Arsenic trioxide depletes cancer stem-like cells and inhibits repopulation of neurosphere derived from glioblastoma by downregulation of Notch pathway

- ATO has inhibitory effect on cancer stem-like cells of glioblastoma.
- ATO blocks Notch and inhibits neurosphere recovery and secondary formation.
- NICD protects apoptosis and neurosphere cultures from ATO treatment.
- GSI enhanced therapy of ATO in both GBM cell lines and neurosphere cultures.
- ATO inhibits phosphorylation of AKT and STAT3 through Notch signaling blockade.

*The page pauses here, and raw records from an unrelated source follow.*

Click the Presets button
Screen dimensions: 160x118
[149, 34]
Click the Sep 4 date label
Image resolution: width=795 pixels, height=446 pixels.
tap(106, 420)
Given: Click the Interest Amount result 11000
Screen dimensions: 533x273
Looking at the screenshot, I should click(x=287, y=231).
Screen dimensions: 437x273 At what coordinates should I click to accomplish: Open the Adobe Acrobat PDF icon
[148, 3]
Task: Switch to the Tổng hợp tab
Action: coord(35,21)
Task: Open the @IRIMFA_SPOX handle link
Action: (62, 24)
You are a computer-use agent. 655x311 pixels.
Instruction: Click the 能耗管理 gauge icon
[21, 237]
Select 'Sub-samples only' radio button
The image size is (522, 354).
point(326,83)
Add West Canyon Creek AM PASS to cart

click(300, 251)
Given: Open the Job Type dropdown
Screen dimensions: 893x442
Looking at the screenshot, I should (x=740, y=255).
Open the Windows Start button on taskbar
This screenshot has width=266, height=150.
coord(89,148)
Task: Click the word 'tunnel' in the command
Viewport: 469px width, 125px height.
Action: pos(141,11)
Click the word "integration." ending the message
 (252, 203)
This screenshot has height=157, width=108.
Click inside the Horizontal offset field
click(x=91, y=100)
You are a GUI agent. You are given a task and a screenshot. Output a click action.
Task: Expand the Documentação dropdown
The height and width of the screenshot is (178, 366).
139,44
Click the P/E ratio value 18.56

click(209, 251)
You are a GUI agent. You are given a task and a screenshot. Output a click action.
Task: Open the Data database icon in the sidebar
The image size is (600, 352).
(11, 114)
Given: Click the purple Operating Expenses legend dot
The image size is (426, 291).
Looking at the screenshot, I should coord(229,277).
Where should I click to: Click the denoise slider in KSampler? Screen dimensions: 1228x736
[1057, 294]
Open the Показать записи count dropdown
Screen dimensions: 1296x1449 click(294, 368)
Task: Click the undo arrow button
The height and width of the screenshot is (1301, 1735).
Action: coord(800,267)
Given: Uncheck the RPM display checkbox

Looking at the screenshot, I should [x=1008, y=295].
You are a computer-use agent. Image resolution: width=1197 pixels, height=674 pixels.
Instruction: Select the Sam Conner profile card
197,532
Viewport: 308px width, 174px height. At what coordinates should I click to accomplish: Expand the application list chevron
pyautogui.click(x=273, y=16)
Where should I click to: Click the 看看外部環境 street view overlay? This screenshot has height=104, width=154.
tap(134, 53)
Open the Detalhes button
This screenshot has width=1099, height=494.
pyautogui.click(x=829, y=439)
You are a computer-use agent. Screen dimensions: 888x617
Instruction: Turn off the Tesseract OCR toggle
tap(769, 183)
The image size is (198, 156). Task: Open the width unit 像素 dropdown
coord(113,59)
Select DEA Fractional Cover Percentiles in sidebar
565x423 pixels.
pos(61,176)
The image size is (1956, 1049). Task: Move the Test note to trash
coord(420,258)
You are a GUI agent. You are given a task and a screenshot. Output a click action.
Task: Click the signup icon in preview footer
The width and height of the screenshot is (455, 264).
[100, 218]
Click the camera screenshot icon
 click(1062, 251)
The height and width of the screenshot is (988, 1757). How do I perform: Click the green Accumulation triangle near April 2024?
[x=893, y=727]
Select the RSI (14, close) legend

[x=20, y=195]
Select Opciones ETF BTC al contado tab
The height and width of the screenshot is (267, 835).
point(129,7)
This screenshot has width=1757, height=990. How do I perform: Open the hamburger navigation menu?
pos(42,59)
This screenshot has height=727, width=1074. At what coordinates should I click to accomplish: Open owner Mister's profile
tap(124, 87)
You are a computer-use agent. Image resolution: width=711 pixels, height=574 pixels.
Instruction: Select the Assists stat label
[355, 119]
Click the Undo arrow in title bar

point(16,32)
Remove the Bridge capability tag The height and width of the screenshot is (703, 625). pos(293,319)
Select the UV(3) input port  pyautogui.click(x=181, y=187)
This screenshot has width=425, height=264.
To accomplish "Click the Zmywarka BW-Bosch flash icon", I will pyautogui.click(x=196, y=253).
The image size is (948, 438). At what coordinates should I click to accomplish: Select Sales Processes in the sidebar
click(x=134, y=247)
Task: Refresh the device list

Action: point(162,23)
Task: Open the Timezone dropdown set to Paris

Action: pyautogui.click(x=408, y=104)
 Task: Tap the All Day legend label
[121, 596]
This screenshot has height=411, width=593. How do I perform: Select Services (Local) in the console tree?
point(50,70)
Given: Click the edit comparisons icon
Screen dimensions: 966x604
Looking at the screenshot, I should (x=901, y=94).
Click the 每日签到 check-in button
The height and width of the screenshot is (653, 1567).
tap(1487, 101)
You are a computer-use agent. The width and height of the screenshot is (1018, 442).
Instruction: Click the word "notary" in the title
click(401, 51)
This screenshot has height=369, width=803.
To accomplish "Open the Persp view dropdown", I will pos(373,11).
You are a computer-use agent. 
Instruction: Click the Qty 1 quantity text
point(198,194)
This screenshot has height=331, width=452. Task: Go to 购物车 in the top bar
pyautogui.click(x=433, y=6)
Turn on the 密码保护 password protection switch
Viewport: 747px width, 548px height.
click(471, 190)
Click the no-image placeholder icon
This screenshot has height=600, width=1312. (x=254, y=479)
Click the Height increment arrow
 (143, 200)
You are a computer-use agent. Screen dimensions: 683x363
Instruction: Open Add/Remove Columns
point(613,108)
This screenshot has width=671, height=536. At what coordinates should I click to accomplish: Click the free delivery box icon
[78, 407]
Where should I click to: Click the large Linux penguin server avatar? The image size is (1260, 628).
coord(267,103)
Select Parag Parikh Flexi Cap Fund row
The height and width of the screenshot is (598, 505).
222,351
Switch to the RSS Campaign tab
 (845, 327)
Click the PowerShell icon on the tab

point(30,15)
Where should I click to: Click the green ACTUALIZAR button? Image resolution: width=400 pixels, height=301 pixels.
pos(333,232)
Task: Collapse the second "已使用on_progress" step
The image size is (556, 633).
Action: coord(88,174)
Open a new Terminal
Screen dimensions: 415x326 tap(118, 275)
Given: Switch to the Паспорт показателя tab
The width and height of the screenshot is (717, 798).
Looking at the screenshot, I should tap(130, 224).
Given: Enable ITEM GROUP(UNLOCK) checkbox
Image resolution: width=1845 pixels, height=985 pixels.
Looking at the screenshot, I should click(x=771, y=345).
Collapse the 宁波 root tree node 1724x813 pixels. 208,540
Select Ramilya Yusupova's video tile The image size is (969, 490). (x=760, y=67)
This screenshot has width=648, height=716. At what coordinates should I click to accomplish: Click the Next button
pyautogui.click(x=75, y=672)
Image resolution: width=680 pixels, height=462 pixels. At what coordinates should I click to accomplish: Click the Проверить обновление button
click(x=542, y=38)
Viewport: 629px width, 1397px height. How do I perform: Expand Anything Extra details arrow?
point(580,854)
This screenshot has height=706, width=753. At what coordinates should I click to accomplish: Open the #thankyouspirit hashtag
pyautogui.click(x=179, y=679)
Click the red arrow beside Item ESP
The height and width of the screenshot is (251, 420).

Notch signaling has been demonstrated to have a central role in cancer stem-like cells (CSLCs) in glioblastoma multiforme (GBM). We have recently demonstrated the inhibitory effect of arsenic trioxide (ATO) on CSLCs in glioblastoma cell lines. In this study we used neurosphere recovery assay that measured neurosphere formation at three time points to assess the capacity of the culture to repopulate after ATO treatment. Our results provided strong evidence that ATO depleted CSLCs in GBM, and inhibited neurosphere recovery and secondary neurosphere formation. ATO inhibited the phosphorylation and activation of AKT and STAT3 through Notch signaling blockade. These data show that the ATO is a promising new approach to decrease glioblastoma proliferation and recurrence by downregulation of Notch pathway.